Evelyn turned away and ran back to her own part of the house. She hastily barred the door.
The short autumn day was soon over. The sun broke out from the dull gray mountain of clouds and threw a yellow glare on the colorless field. She stood by the window watching the light as it faded and paled and died, and then the shades of evening quickly gathered. Turning again to replenish the fire, the darkness of the room startled her. There was a shadow under the table like a cave’s mouth. Unaccustomed sounds smote her ear; the logs in the house creaked uncannily, and when she walked across the floor muffled footfalls seemed to follow her.
She put more wood in the stove and tried to shake off the apprehensions which were choking her. She lit the lamp and hastily drew down the white cotton blind and pinned it close to keep out the great pitiless staring Outside, which seemed to be peering in at her with a dozen white, mocking, merciless faces.
In the lamp’s dim light the shadows were blacker than ever; the big packing-box threw a shadow on the wall that was as black as the mouth of a tunnel in a mountain.
She noticed that her stock of wood was running low, and with a mighty effort of the will she opened the door to bring in some from a pile in the yard. Stopping a minute to muster up her courage, she waited at the open door. Suddenly the weird cry of a wolf came up from the creek bank, and it was a bitter, lonely, insistent cry.
She slammed the door, and coming back into the room, sank weak and trembling into a chair. A horror grew upon her until the beads of perspiration stood upon her face.

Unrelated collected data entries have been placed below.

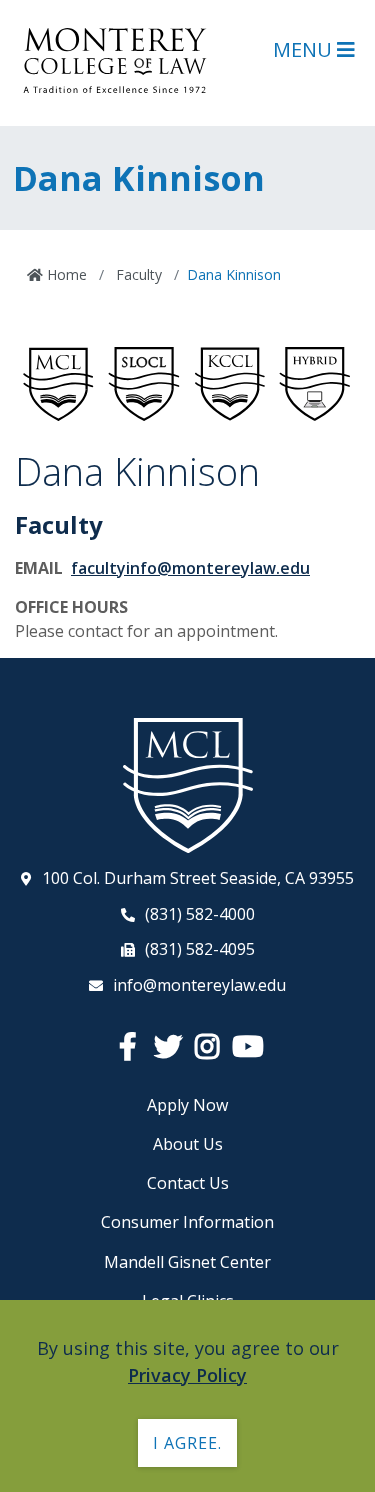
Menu (305, 49)
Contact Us (188, 1183)
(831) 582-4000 (200, 914)
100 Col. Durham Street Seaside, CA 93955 (198, 878)
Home (65, 274)
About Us (188, 1144)
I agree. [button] (187, 1443)
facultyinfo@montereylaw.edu (190, 568)
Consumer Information (187, 1222)
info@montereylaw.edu (199, 985)
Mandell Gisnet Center (187, 1262)
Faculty (137, 274)
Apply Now (187, 1105)
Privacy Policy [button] (187, 1375)
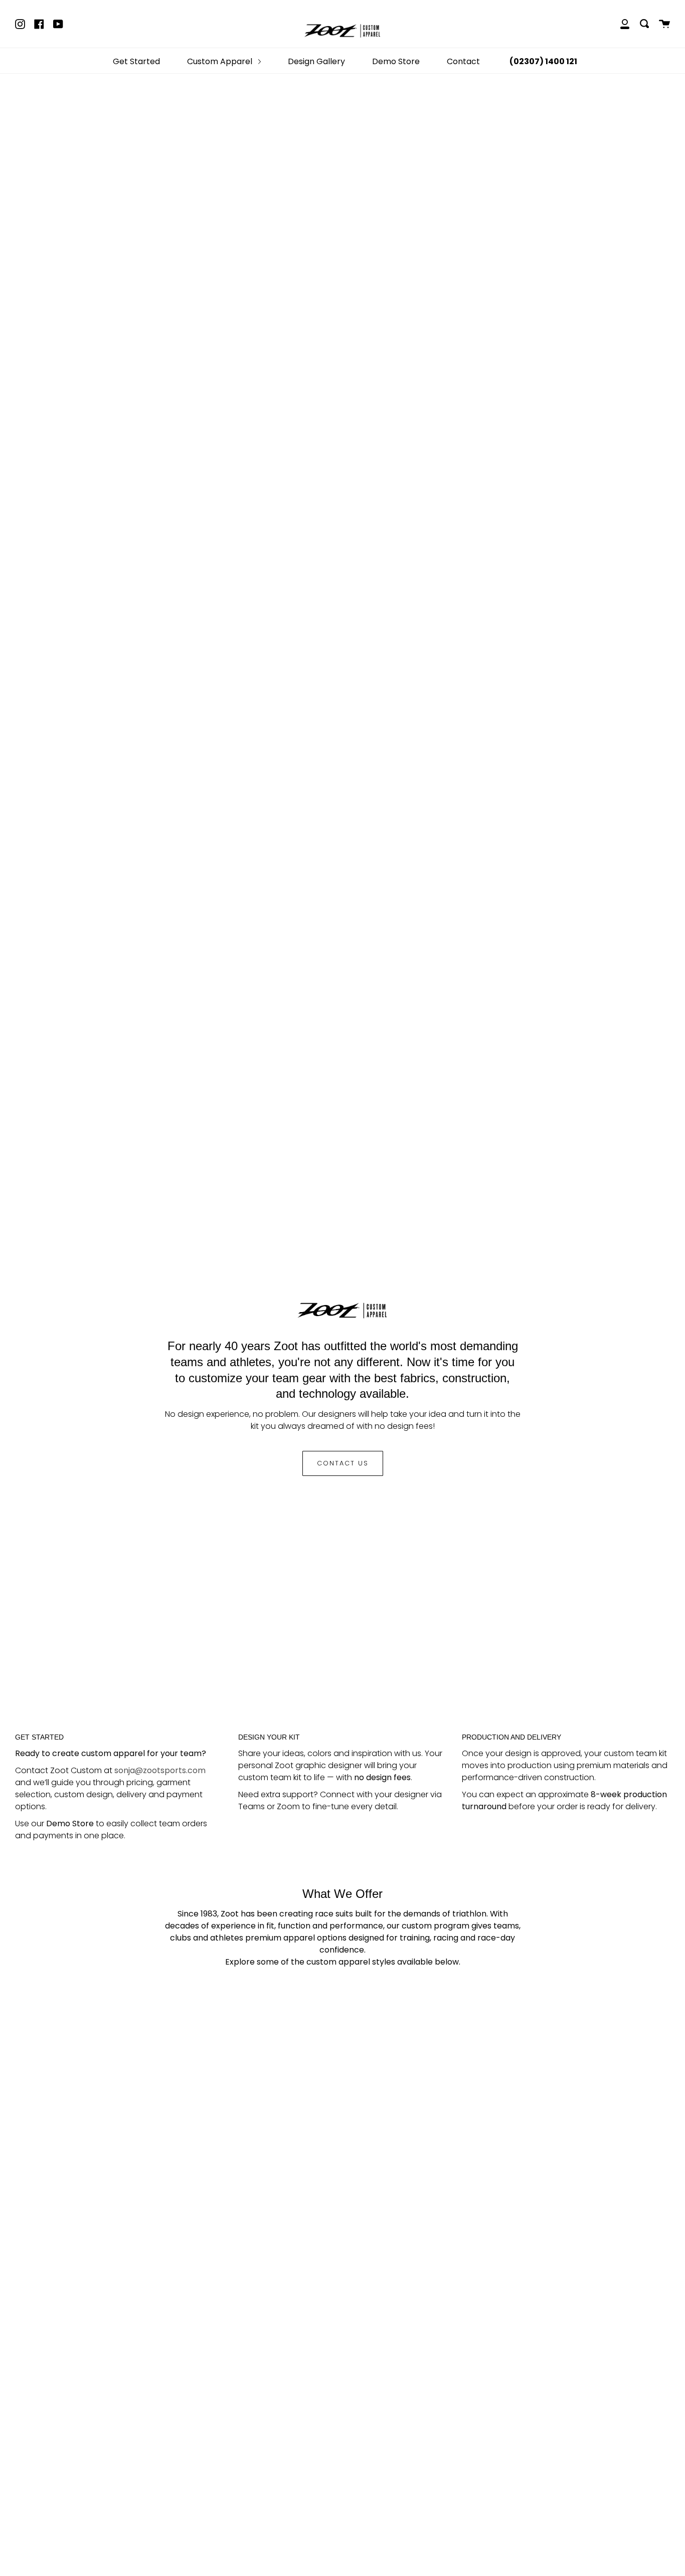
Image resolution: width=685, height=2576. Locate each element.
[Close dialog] (442, 1139)
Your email (275, 1352)
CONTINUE (343, 1399)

Her hands grew numb and useless, and the skin of her head seemed stiff and frozen. Her ears were strained to catch any sound, and out of the silence there came many strange noises to torment her overstrained senses.
She thought of Mrs. Corbett at the Stopping-House, and tried to muster courage to walk the distance, but a terrible fear held her to the spot.
The fire died out, and the room grew colder and colder, but huddled in a chair in a panic of fear she did not notice the cold. Her teeth chattered; spots of light danced before her tightly-shut eyes. She did not know what she was afraid of; a terrible nameless fear seemed to be clutching at her very heart. It was the living, waking counterpart of the nightmare that had made horrible her childhood nights—a gripping, overwhelming fear of what might happen.
Suddenly something burst into the room—the terrible something that she had been waiting for. The silence broke into a thousand screaming voices. She slipped to the floor and cried out in an agony of terror.
There was a loud knocking on the door, and then through the horrible silence that followed there came a voice calling to her not to be afraid.
She staggered to the door and unbarred it, and heard someone speak again in blessed human voice.